[Word and element pointing entries]
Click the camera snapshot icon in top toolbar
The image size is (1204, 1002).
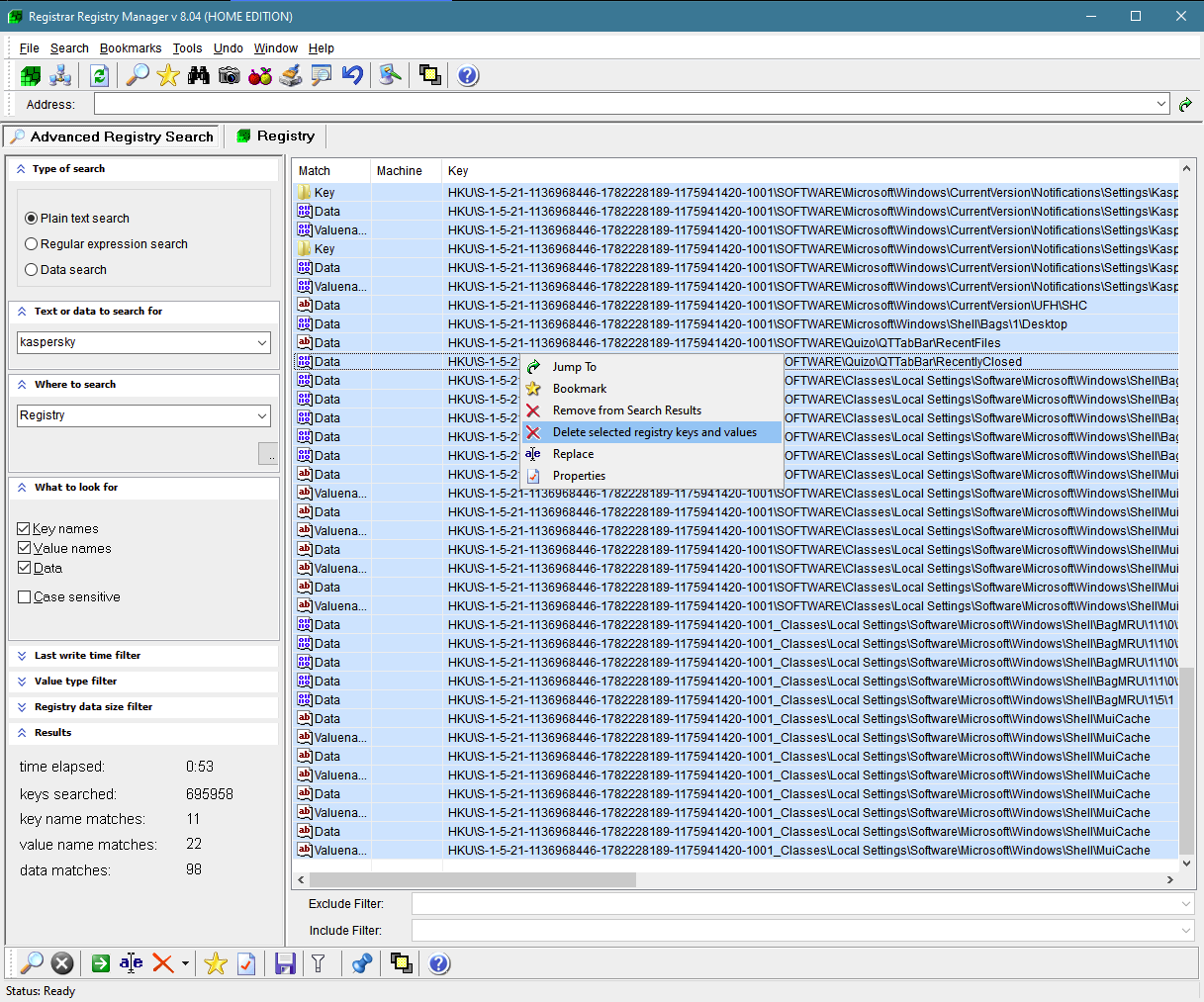pyautogui.click(x=230, y=75)
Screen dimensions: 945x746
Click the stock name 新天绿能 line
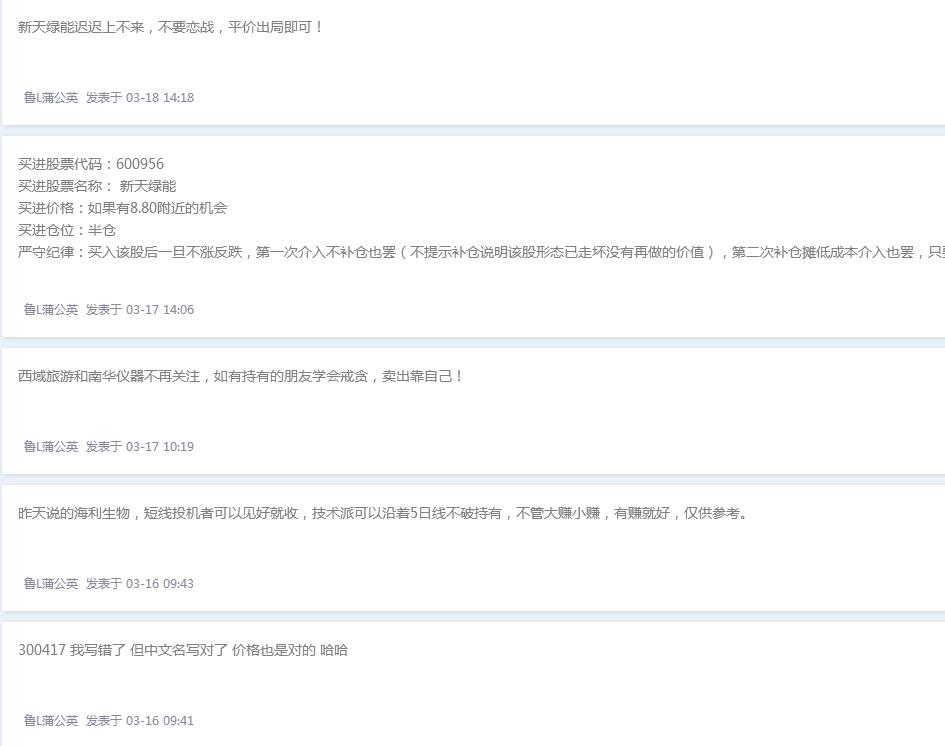click(97, 186)
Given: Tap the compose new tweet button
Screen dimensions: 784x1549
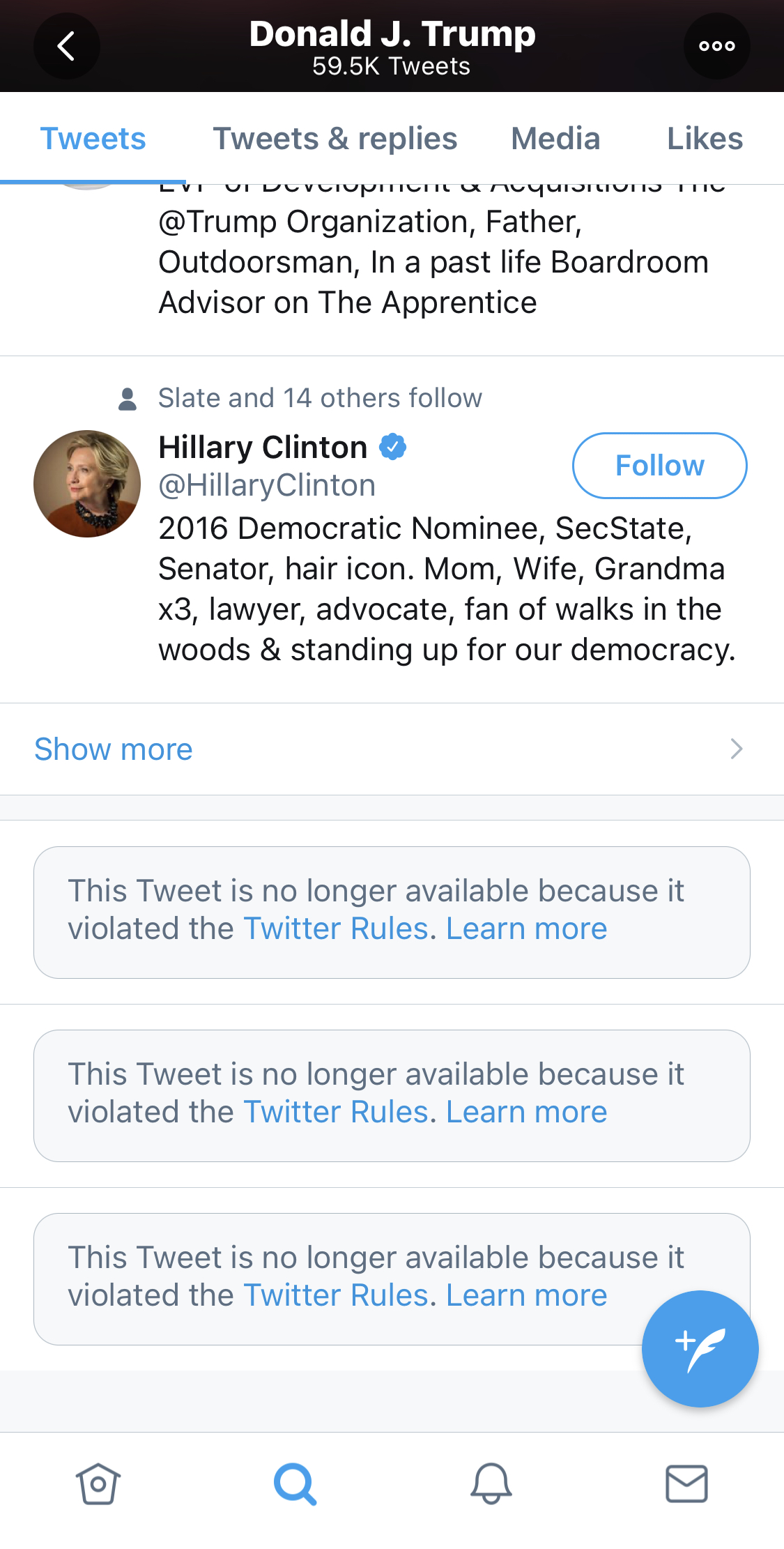Looking at the screenshot, I should click(x=700, y=1348).
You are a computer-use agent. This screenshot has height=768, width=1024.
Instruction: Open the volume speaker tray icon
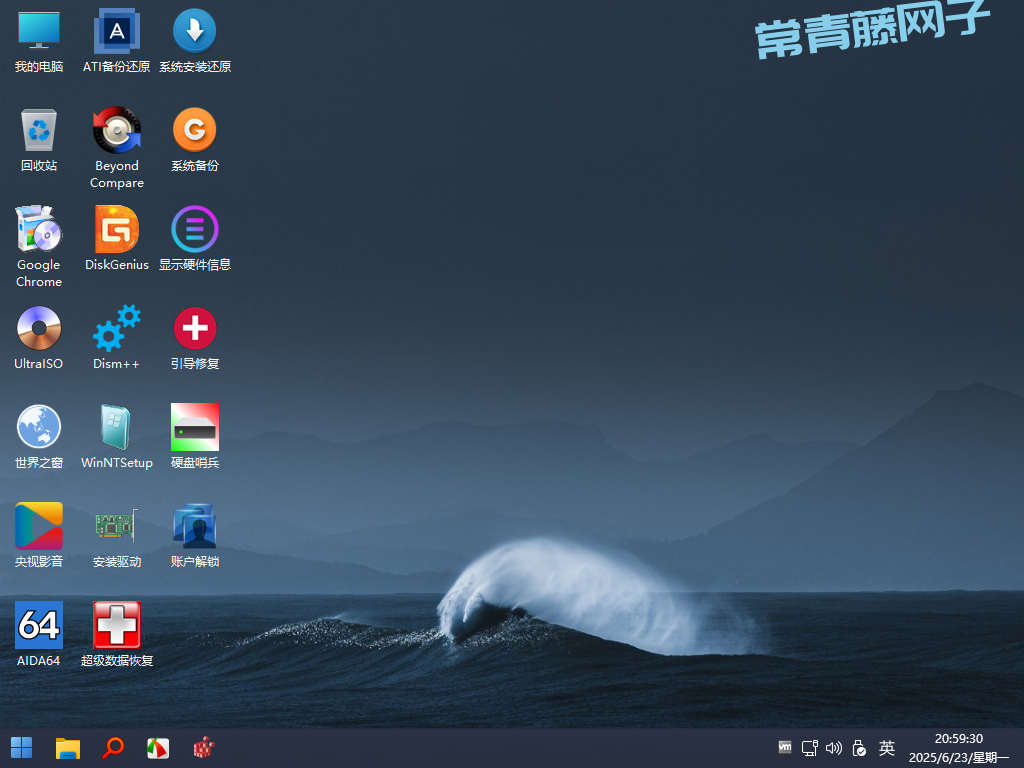pyautogui.click(x=834, y=748)
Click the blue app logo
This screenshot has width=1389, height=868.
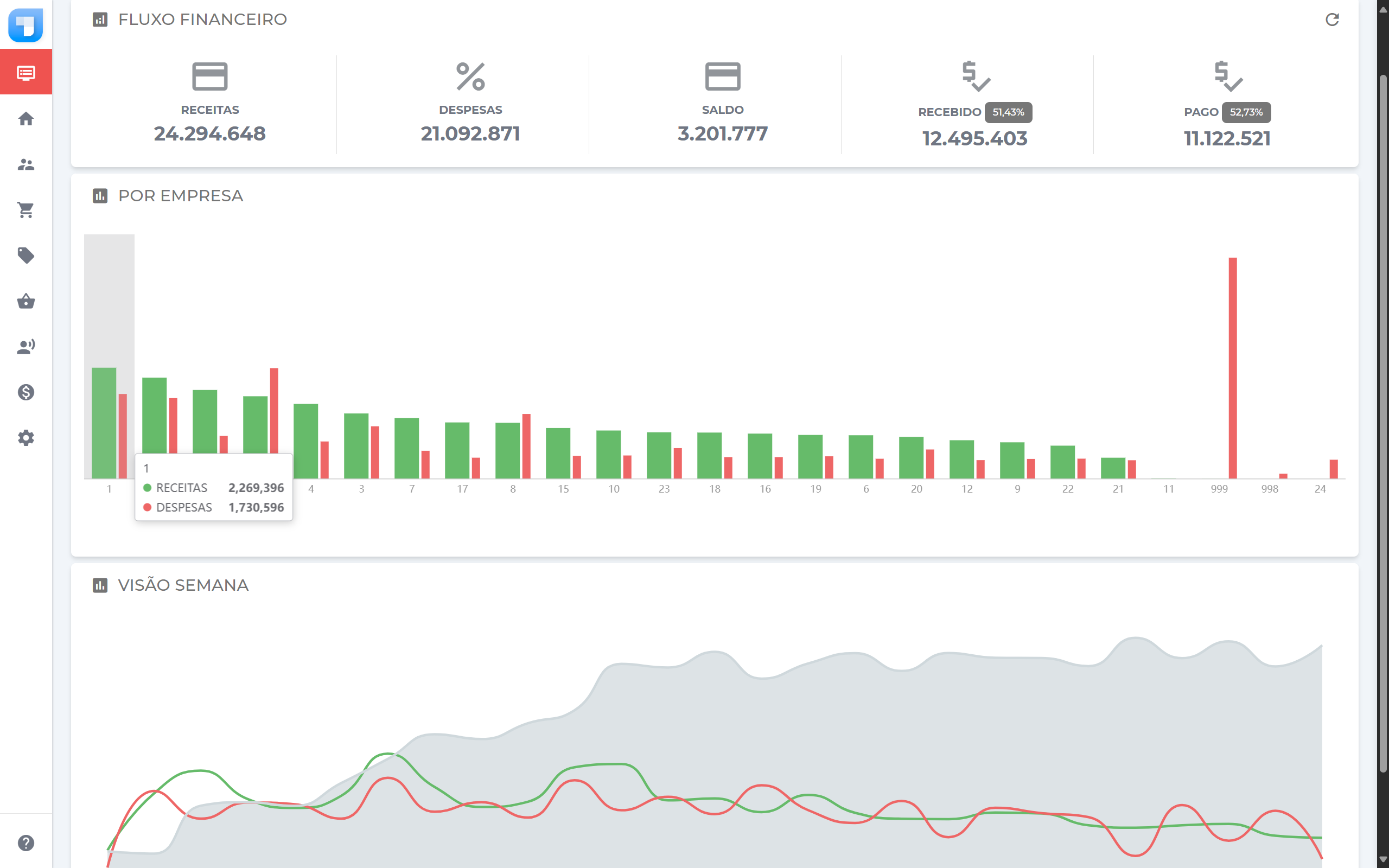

• [Problem statement]: Copy out every line of the material above word for word, omitting the pictures.

• [Solution to the exercise]:
Click the camera snapshot icon in top toolbar
The image size is (1204, 1002).
pyautogui.click(x=230, y=75)
Screen dimensions: 945x746
Click the stock name 新天绿能 line
click(97, 186)
Given: Tap the compose new tweet button
Screen dimensions: 784x1549
Looking at the screenshot, I should click(x=700, y=1348).
You are a computer-use agent. This screenshot has height=768, width=1024.
Instruction: Open the volume speaker tray icon
pyautogui.click(x=834, y=748)
Click the blue app logo
This screenshot has width=1389, height=868.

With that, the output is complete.